====== Extracted information ======

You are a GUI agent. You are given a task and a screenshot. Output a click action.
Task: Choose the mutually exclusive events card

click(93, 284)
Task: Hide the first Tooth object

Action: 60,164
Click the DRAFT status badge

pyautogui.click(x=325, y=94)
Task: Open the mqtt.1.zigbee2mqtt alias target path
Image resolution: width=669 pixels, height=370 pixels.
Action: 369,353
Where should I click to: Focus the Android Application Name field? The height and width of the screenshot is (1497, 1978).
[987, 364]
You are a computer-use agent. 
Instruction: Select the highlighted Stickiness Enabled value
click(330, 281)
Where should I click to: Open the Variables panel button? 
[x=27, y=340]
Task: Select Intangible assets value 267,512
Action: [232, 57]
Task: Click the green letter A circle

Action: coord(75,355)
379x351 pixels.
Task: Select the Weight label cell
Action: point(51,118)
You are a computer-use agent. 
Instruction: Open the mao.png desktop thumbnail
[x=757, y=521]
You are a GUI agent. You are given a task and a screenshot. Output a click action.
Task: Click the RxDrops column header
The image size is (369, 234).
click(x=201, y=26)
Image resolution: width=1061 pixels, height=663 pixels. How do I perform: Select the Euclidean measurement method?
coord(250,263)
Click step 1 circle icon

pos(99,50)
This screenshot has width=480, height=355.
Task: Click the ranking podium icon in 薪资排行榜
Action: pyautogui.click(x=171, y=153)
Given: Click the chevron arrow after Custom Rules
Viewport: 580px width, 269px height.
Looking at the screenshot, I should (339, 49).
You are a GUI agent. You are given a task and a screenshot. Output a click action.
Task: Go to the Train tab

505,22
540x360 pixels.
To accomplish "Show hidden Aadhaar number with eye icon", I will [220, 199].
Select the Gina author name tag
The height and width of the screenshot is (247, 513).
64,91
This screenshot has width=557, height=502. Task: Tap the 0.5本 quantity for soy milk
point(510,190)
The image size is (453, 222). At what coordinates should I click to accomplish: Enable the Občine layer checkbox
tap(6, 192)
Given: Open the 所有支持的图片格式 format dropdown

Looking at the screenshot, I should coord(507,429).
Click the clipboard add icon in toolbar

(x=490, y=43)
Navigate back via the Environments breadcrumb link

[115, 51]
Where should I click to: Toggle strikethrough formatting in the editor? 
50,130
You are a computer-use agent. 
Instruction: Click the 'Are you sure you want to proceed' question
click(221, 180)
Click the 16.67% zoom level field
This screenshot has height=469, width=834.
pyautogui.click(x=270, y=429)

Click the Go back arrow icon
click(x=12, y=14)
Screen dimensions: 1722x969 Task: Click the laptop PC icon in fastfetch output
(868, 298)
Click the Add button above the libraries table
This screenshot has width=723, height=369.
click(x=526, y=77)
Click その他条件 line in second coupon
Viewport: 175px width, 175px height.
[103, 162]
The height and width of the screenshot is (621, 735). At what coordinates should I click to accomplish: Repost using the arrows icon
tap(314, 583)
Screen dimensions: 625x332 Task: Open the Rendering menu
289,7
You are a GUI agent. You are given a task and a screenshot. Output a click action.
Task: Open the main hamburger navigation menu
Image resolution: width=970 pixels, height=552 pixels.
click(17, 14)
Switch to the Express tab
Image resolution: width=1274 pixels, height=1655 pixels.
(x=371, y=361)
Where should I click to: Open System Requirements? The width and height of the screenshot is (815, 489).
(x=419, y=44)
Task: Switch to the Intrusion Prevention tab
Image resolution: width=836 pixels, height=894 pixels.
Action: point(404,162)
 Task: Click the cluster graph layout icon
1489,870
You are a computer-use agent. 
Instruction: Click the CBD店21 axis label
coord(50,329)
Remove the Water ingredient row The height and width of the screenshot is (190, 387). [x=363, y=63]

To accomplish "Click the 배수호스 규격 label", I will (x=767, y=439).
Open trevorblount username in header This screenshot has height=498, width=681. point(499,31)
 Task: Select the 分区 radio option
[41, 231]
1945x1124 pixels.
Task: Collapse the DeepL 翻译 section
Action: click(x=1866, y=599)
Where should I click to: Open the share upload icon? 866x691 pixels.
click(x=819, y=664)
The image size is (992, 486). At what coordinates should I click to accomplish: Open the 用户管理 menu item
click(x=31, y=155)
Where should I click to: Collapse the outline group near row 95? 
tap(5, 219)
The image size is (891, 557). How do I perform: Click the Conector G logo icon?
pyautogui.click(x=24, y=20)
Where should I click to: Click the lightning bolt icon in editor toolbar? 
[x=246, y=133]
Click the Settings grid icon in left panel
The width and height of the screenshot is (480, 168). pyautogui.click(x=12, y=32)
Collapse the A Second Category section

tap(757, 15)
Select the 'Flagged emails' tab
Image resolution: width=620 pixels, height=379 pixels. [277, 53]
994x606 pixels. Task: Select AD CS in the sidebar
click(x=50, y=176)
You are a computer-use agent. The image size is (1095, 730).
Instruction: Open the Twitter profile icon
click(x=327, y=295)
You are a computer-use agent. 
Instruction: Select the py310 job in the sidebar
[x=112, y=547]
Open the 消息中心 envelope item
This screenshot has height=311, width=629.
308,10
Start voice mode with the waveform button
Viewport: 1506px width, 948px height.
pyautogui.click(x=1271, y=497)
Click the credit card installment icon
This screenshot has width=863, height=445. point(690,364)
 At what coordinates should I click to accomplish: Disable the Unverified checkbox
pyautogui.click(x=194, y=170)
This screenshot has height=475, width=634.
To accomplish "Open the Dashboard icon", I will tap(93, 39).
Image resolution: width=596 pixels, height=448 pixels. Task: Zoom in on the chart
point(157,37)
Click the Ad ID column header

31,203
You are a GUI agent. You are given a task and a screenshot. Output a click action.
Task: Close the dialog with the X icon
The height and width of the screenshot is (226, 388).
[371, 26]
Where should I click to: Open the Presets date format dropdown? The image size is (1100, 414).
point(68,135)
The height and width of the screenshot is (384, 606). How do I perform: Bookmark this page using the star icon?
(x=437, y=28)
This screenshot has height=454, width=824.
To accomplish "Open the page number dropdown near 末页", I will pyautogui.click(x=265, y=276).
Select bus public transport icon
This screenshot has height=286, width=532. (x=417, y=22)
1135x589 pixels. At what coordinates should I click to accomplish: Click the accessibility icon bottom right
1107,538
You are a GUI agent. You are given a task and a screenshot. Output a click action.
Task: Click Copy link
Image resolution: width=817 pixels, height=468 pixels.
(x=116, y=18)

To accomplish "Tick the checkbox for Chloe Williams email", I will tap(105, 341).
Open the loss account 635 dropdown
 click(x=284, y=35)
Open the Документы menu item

======

## Set problem
Copy out the rows above word for word, from the line containing "Task: Hide the first Tooth object" through the line containing "[x=757, y=521]", with both of those lines included.

## Right answer
Task: Hide the first Tooth object

Action: 60,164
Click the DRAFT status badge

pyautogui.click(x=325, y=94)
Task: Open the mqtt.1.zigbee2mqtt alias target path
Image resolution: width=669 pixels, height=370 pixels.
Action: 369,353
Where should I click to: Focus the Android Application Name field? The height and width of the screenshot is (1497, 1978).
[987, 364]
You are a computer-use agent. 
Instruction: Select the highlighted Stickiness Enabled value
click(330, 281)
Where should I click to: Open the Variables panel button? 
[x=27, y=340]
Task: Select Intangible assets value 267,512
Action: [232, 57]
Task: Click the green letter A circle

Action: coord(75,355)
379x351 pixels.
Task: Select the Weight label cell
Action: point(51,118)
You are a computer-use agent. 
Instruction: Open the mao.png desktop thumbnail
[x=757, y=521]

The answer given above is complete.